Porte de arma pode transformar jornalista em alvo, alerta Fenaj

Redação Portal IMPRENSA | 09/05/2019 12:21

A Federação Nacional dos Jornalistas (Fenaj) criticou o decreto 9.785/2019, assinado pelo presidente Jair Bolsonaro, que ampliou o direito ao porte de arma para profissionais de diversas áreas, entre elas jornalistas que fazem cobertura policial. Para a entidade, a medida não aumentará a segurança do jornalista e seu efeito pode ser exatamente oposto. 

Crédito:Reprodução

"A Fenaj entende que a posse/transporte de armas não vai contribuir para a segurança dos profissionais, que devem cuidar da produção da notícia, sem exposições ou enfrentamentos que coloquem em risco sua integridade física. O porte de arma pode, inclusive, transformar o jornalista em alvo", disse a entidade em nota oficial. 

A Federação destacou que garantir a segurança de jornalistas e demais comunicadores no exercício profissional em situações de risco é responsabilidade do Estado. "A responsabilidade pela segurança dos jornalistas e demais profissionais da comunicação não pode ser transferida; é do Estado em corresponsabilidade com as empresas empregadoras."


A entidade defendeu os preceitos do Estatuto do Desarmamento (Lei 10.826, de 2003) e ressaltou que ao modificar a legislação "o governo Bolsonaro promove o armamento da população" e "não contribui para a diminuição da violência". 

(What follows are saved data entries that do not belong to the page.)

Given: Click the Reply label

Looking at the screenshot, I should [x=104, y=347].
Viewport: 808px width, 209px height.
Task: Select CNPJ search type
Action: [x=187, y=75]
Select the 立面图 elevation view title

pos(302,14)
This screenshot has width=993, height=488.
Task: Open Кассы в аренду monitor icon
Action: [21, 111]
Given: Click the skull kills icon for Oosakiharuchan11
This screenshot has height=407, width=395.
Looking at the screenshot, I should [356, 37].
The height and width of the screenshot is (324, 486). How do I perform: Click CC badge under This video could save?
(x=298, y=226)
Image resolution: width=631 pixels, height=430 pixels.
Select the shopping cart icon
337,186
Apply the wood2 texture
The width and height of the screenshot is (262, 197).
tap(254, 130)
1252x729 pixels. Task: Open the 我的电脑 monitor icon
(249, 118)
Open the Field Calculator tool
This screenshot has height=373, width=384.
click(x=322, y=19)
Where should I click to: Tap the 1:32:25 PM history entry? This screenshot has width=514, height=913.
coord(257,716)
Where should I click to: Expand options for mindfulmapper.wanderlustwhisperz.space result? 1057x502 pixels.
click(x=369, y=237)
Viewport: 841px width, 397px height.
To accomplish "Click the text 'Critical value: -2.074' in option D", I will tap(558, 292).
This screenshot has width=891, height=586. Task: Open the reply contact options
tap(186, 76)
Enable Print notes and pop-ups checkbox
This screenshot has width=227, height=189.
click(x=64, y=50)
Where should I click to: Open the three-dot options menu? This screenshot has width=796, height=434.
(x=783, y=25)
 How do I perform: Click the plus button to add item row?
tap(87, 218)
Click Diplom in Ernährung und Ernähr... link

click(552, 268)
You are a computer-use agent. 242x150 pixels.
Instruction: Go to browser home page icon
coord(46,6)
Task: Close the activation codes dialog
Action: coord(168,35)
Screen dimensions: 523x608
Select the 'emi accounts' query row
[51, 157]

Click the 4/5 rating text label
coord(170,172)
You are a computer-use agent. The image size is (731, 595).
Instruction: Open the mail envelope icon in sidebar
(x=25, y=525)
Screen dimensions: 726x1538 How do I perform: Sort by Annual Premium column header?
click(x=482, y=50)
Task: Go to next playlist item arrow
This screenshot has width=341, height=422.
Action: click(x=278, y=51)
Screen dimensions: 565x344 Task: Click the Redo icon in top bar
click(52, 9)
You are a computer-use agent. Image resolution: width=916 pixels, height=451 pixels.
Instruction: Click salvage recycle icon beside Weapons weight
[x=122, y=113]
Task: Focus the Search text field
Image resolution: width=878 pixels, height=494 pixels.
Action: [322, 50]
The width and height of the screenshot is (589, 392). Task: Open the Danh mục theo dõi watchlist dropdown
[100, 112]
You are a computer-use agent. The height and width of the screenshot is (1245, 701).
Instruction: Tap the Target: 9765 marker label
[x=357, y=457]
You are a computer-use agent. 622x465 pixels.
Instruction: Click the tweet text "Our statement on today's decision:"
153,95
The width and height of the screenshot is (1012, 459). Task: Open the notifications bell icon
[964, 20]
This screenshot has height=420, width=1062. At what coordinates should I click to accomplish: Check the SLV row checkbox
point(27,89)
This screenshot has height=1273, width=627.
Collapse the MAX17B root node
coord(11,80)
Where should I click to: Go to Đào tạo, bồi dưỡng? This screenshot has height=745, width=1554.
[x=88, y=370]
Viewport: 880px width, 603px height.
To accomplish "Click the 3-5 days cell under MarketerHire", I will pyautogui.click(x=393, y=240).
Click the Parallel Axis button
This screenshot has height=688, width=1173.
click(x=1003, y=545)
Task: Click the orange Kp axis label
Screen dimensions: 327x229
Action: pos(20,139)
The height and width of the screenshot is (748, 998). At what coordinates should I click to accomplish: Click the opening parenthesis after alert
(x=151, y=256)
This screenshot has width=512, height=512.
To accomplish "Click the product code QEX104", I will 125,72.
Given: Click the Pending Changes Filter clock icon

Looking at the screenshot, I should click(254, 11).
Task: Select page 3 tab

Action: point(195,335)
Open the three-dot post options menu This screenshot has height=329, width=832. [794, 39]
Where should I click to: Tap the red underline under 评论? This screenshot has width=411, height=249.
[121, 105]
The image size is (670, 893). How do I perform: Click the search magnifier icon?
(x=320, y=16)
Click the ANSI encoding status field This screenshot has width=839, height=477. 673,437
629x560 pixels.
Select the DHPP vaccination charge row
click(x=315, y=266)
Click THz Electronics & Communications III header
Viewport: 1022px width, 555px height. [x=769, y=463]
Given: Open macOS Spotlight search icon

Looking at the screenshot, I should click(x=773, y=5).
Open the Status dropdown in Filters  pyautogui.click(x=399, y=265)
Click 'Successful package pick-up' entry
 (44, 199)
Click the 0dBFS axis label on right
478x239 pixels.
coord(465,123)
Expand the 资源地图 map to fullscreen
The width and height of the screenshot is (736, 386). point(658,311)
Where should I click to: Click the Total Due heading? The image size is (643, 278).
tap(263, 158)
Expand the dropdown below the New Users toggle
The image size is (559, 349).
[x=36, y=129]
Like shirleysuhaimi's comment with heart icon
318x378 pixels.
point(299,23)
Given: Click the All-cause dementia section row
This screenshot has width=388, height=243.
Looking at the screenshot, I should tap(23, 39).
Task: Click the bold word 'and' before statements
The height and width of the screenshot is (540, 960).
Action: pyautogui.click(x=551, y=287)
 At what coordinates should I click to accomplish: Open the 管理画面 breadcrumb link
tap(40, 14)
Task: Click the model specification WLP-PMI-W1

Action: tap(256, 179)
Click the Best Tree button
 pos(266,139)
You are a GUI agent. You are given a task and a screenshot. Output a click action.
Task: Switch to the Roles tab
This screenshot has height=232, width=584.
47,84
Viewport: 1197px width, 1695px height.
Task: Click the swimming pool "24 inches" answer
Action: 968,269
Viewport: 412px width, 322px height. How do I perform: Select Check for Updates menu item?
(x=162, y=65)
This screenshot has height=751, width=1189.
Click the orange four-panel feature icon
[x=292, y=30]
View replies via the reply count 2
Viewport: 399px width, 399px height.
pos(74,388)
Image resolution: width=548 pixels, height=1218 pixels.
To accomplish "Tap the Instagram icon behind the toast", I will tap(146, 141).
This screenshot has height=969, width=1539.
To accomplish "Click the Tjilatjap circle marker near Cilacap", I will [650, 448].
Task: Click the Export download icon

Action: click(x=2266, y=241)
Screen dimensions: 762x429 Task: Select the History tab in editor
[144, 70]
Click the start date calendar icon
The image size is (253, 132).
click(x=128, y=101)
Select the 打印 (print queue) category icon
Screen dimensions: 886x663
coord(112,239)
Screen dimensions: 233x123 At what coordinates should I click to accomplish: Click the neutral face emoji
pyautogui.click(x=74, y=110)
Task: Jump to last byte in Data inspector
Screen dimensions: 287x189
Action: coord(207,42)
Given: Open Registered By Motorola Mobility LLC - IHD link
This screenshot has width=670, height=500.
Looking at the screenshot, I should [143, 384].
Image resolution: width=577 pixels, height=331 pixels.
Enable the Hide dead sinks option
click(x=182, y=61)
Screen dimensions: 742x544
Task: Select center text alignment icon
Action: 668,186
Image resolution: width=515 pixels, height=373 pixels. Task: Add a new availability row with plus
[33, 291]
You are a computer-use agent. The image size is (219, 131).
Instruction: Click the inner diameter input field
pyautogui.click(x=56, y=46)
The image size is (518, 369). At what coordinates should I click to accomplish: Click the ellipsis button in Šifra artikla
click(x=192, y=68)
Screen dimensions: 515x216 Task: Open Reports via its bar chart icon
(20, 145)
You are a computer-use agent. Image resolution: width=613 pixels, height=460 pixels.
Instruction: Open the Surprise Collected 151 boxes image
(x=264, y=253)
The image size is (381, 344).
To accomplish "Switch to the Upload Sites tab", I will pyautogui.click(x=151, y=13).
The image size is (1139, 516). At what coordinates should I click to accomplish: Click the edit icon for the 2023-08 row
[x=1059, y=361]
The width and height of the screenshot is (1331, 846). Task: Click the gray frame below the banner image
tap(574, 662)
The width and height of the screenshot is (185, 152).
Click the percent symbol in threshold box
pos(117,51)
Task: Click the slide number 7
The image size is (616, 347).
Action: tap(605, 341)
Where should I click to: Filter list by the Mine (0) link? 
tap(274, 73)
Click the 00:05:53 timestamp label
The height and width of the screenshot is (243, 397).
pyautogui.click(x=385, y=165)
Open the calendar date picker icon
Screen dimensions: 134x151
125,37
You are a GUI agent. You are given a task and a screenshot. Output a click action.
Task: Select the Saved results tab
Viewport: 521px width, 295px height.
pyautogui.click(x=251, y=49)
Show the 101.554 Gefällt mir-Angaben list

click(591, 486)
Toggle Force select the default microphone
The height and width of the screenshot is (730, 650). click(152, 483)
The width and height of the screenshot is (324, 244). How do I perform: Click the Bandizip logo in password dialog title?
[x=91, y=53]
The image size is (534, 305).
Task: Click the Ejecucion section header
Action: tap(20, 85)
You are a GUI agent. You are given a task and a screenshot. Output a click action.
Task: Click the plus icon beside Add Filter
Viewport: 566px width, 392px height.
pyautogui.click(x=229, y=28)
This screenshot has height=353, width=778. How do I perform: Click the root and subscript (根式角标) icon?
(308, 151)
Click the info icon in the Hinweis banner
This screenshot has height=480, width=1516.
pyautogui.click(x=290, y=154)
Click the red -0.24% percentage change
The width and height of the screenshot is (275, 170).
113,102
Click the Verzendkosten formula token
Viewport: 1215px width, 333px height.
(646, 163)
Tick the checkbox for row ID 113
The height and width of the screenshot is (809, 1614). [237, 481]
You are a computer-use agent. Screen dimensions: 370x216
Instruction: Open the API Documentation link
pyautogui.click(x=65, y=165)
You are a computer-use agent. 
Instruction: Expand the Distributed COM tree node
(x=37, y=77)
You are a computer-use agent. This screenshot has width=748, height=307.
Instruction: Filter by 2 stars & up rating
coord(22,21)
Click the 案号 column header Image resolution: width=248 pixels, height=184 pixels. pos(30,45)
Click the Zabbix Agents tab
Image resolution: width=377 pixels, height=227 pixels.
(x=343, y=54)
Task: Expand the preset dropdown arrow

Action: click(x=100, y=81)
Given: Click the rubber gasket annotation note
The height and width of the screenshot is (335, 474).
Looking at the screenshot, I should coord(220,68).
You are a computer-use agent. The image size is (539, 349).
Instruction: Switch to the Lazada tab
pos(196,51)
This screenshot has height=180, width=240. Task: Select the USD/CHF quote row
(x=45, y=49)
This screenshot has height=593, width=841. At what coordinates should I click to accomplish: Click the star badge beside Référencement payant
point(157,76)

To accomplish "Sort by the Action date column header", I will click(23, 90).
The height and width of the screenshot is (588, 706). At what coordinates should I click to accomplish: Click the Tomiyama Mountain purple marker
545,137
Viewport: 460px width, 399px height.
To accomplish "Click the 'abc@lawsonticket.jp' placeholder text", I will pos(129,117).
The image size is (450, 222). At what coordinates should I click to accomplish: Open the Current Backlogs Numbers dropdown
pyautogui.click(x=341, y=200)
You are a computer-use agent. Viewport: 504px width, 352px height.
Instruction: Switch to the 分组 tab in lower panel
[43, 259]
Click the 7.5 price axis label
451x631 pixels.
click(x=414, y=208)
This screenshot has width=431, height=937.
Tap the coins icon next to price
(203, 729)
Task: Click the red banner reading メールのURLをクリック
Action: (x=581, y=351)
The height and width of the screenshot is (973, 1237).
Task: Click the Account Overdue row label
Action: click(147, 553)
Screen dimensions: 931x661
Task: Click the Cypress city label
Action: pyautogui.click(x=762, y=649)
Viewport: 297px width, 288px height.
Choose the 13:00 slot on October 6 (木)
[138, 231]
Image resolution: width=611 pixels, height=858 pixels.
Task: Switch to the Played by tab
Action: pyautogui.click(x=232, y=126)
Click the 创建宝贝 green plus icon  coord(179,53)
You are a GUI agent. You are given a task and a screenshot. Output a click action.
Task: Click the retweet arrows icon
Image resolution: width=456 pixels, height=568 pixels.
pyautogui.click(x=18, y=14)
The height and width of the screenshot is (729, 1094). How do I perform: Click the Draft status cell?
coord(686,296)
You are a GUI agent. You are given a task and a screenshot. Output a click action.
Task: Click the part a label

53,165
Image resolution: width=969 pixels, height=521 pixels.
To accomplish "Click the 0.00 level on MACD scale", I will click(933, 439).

A organização Repórteres Sem Fronteiras (RSF) também chamou a atenção para o risco de aumento da ameaça aos jornalistas. "Esta decisão cria um precedente perigoso e não revolve em nada os problemas de insegurança aos quais são expostos inúmeros jornalistas brasileiros. É com sua caneta e não com uma arma que os jornalistas podem cumprir sua única e pesada responsabilidade: fazer o trabalho de informar", disse Emmanuel Colombié, diretor do escritório latino-americano da RSF.

A Associação Brasileira de Jornalismo Investigativo (Abraji) foi outra entidade a se posicionar contra o decreto. Defendendo a revogação do trecho que se refere especificamente a profissionais de imprensa, a organização destacou ainda que "nos 16 anos em que a Abraji  oferece treinamentos de segurança a jornalistas em parceria com organizações internacionais como o International News Safety Institute (INSI), o porte de armas jamais foi apresentado como forma de proteção".


Acesse a íntegra da nota da Fenaj.


Nota da redação: Matéria atualizada às 14h06 com inclusão dos pronunciamentos da RSF e Abraji.